____ Data rows
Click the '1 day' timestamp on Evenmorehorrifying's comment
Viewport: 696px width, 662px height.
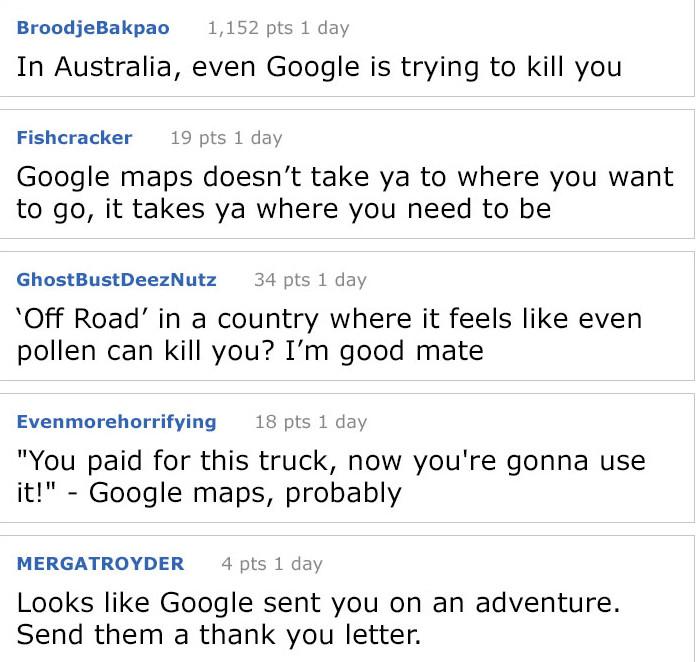(x=343, y=422)
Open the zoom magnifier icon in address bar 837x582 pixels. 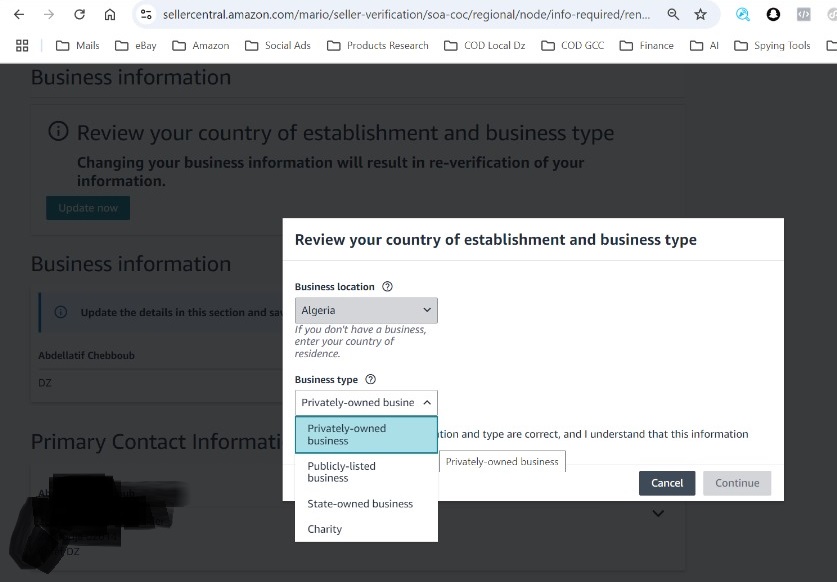click(x=673, y=14)
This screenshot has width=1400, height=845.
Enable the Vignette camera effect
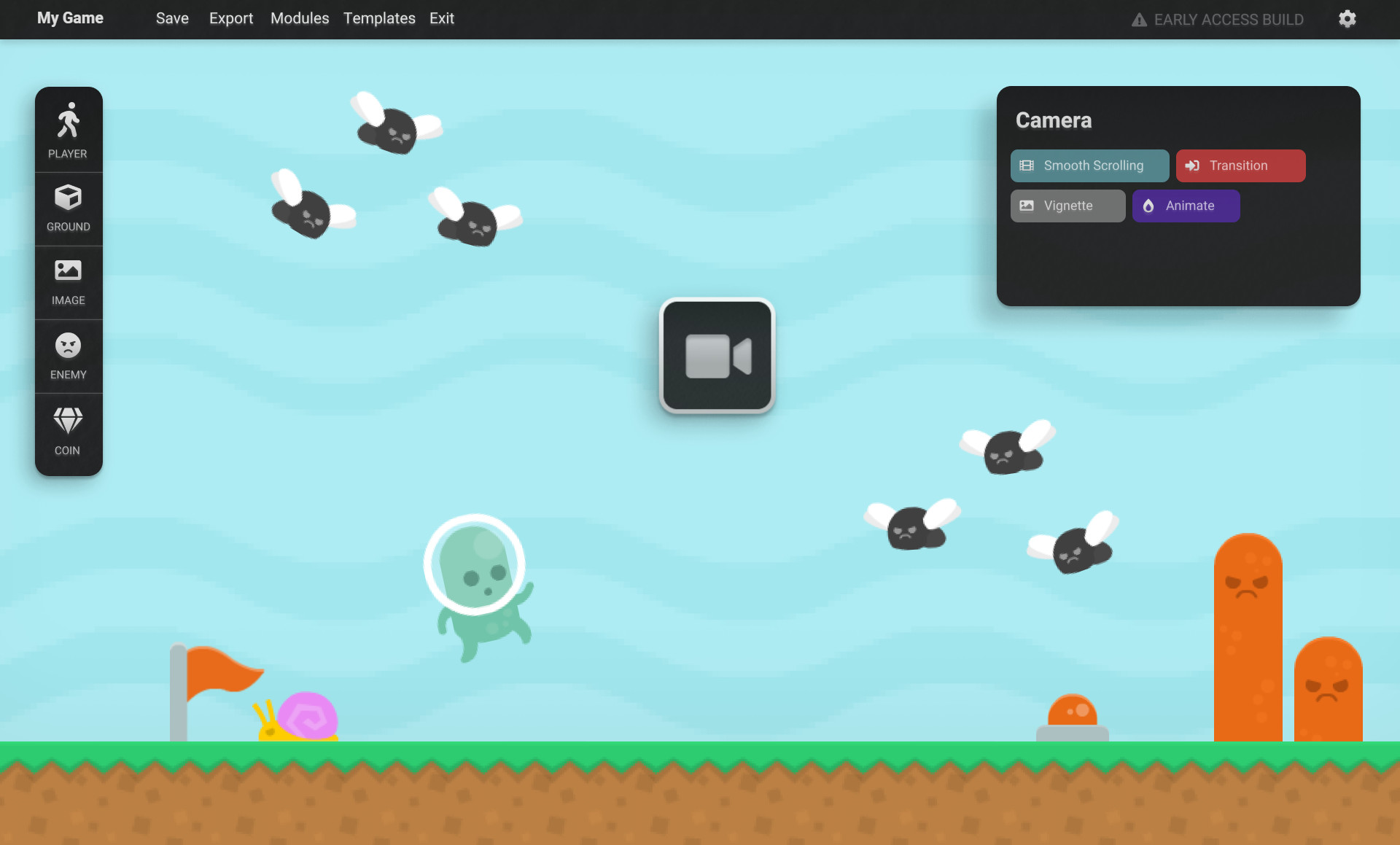tap(1067, 206)
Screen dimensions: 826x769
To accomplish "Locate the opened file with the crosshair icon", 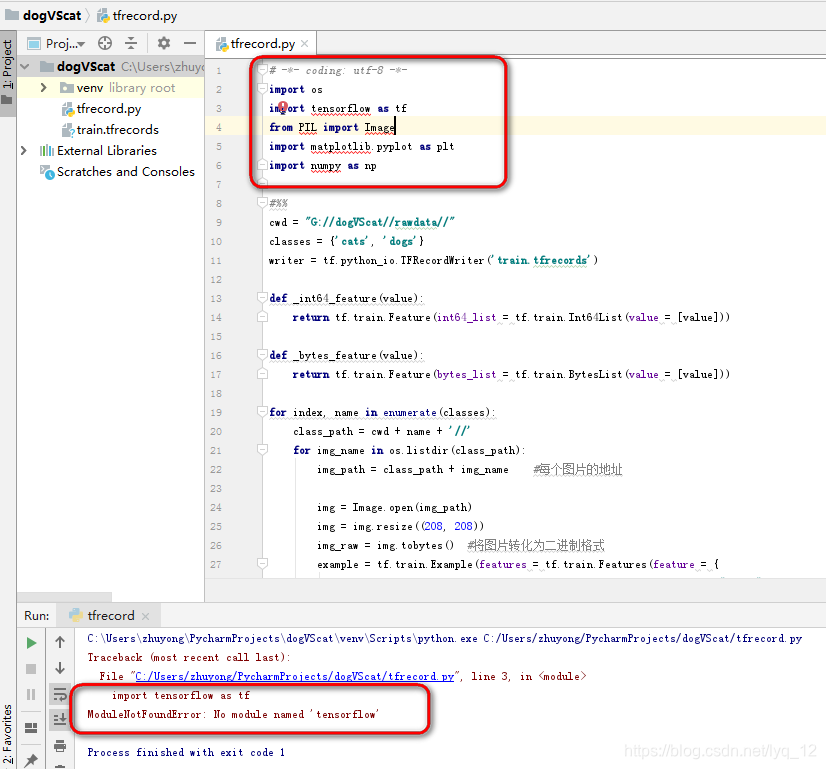I will [x=105, y=43].
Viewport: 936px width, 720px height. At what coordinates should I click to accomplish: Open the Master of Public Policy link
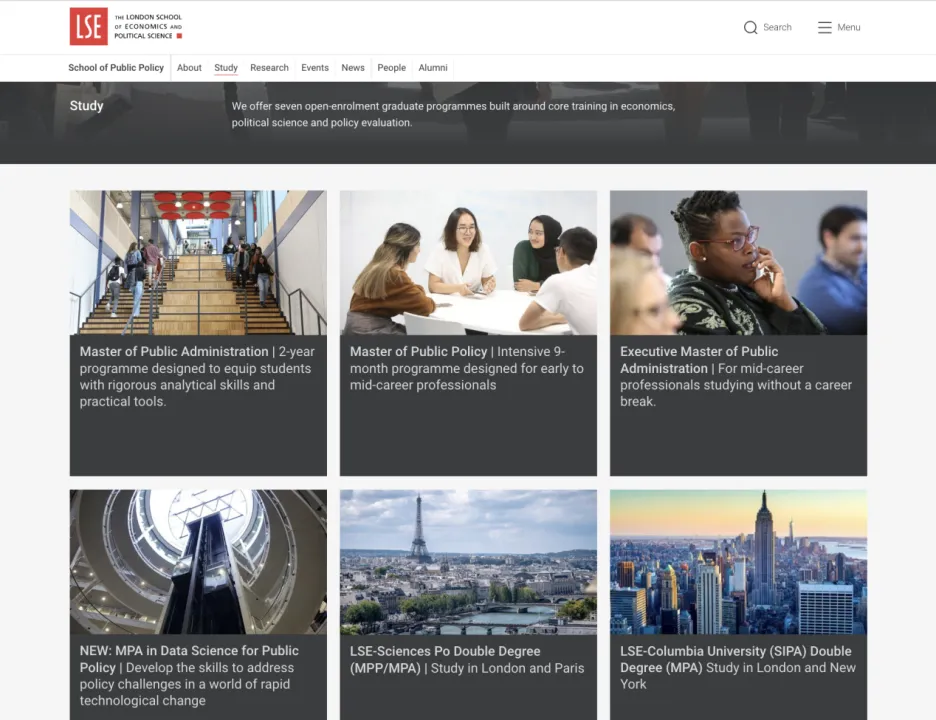pos(418,352)
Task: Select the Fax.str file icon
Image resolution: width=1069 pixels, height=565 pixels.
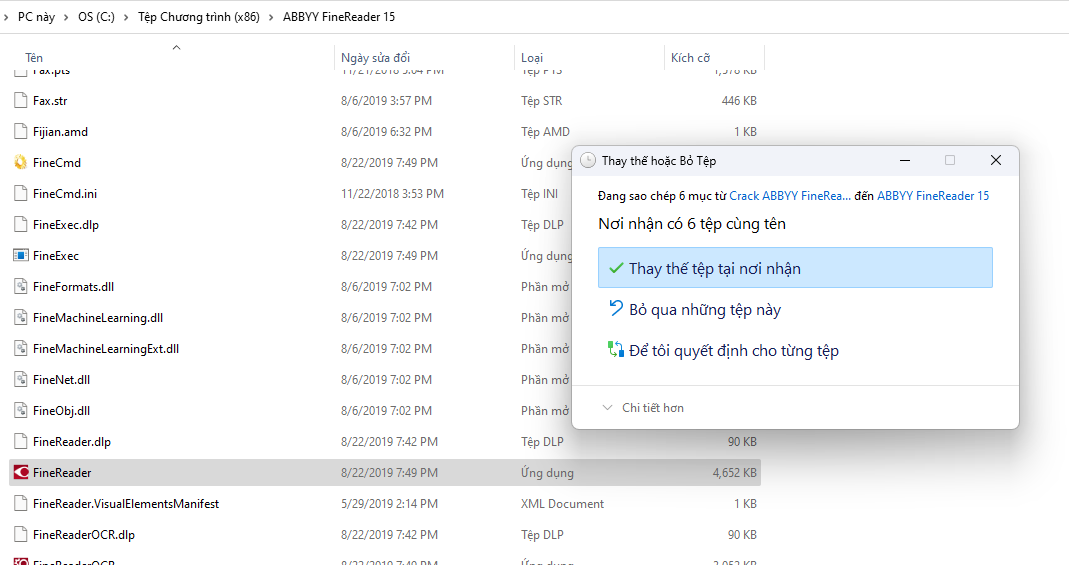Action: [x=20, y=100]
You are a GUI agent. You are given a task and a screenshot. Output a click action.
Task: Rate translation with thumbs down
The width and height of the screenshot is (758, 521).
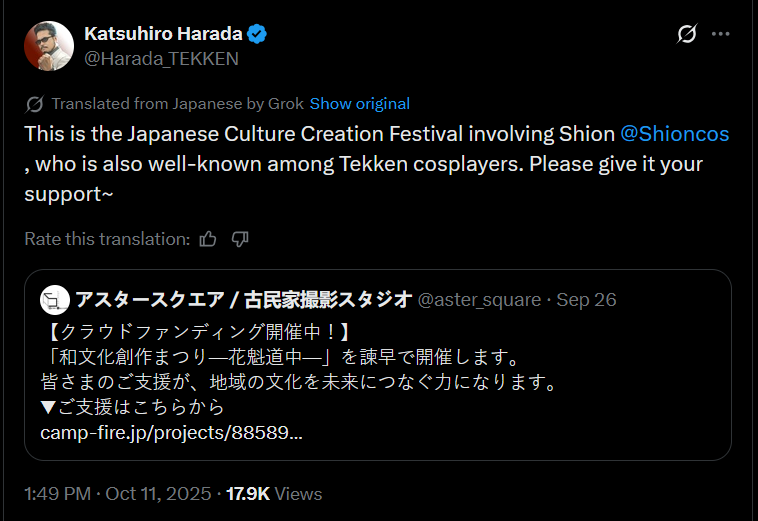click(x=240, y=239)
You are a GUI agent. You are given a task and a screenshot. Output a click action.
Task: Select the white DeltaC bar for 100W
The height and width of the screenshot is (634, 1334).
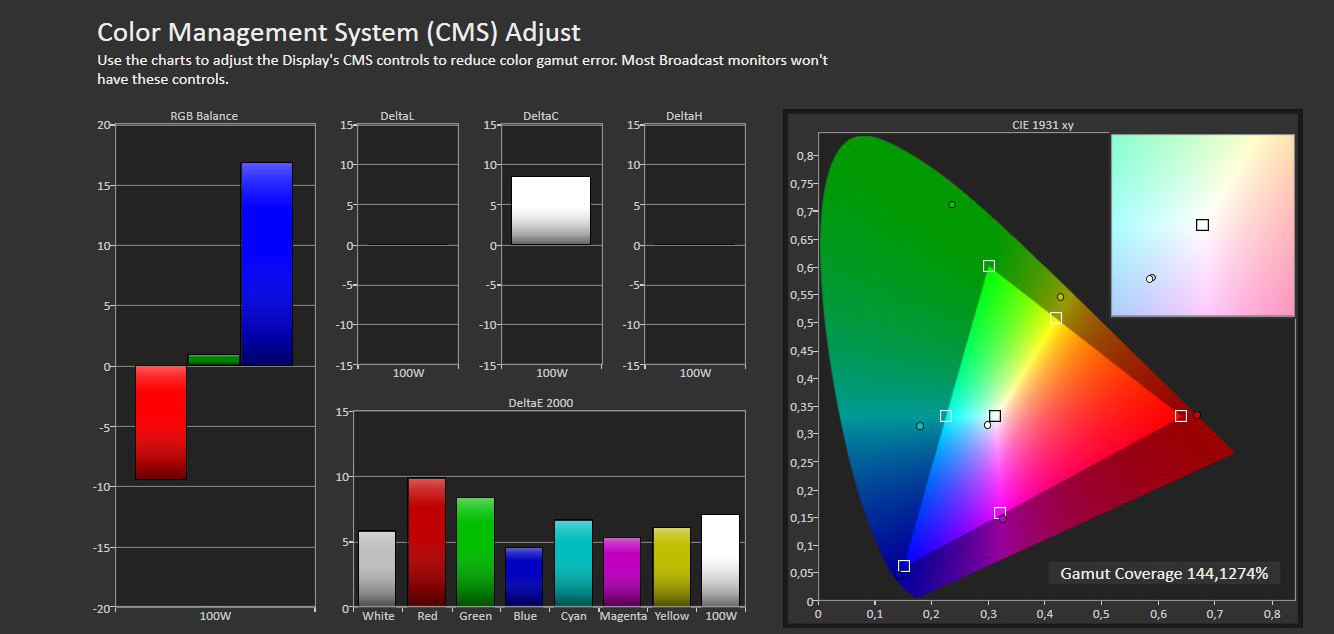tap(551, 210)
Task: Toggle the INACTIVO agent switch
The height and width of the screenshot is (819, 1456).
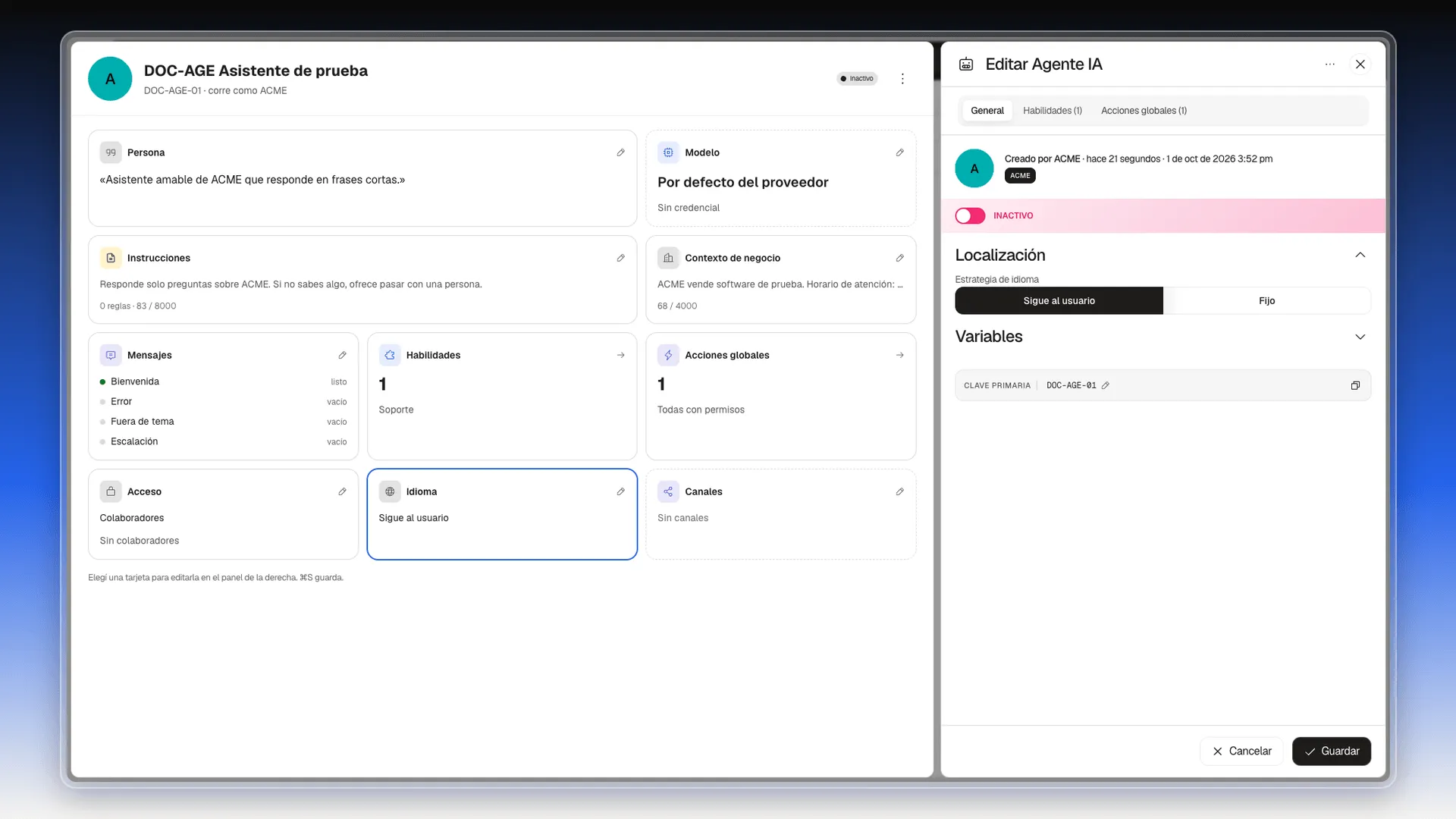Action: click(970, 216)
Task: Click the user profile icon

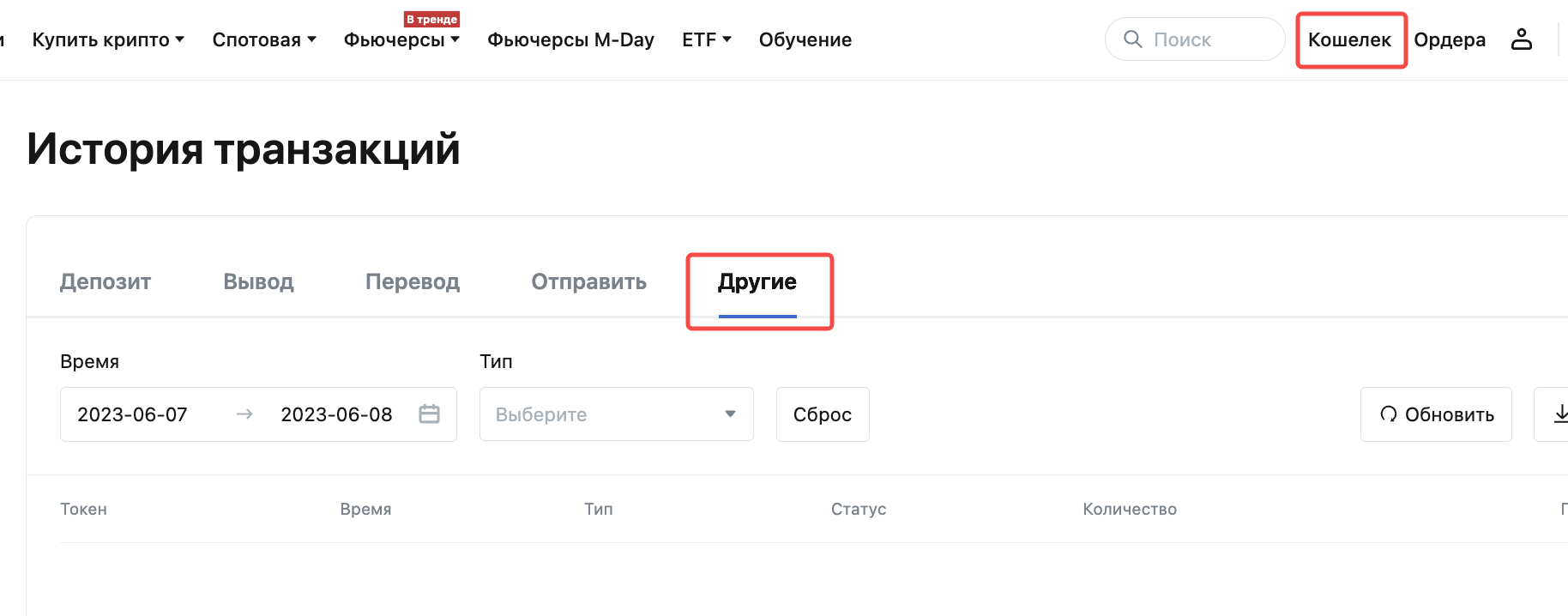Action: coord(1521,39)
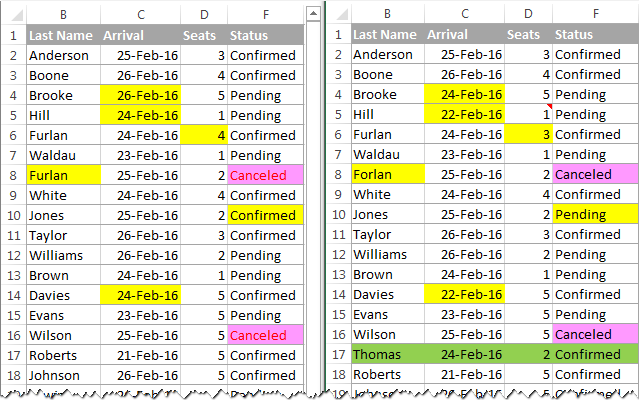
Task: Click the yellow Confirmed status for Jones on the left
Action: [266, 215]
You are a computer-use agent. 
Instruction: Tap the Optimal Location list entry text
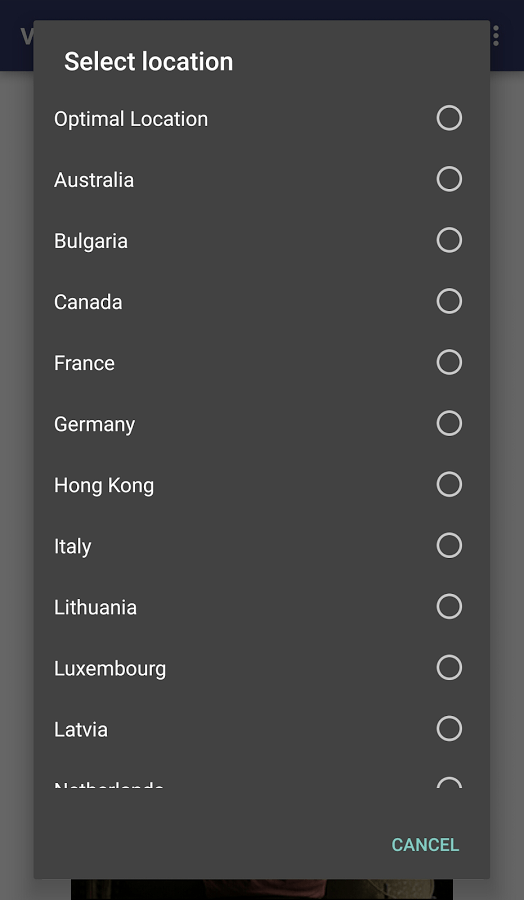tap(131, 119)
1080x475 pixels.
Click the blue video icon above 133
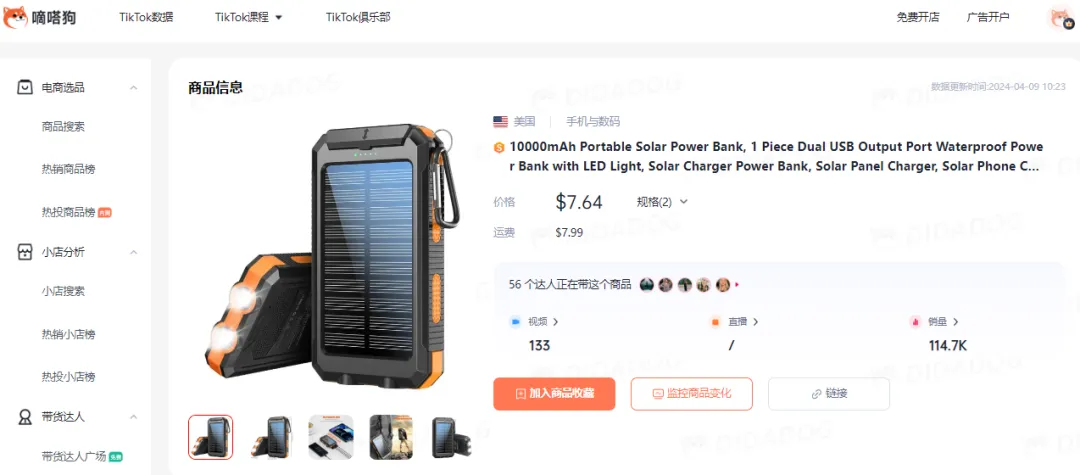515,321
________
* Task brief *
Rewrite the lines from the one containing "Task: Click the user profile icon" through the end of the listing, inclusive, with "blue" changed to "red" and nothing else altered. Leave the pictures out of your answer.

* Task response *
Task: Click the user profile icon

Action: coord(1521,39)
Task: Click the yellow Confirmed status for Jones on the left
Action: [266, 215]
You are a computer-use agent. 
Instruction: Tap the Optimal Location list entry text
tap(131, 119)
1080x475 pixels.
Click the red video icon above 133
515,321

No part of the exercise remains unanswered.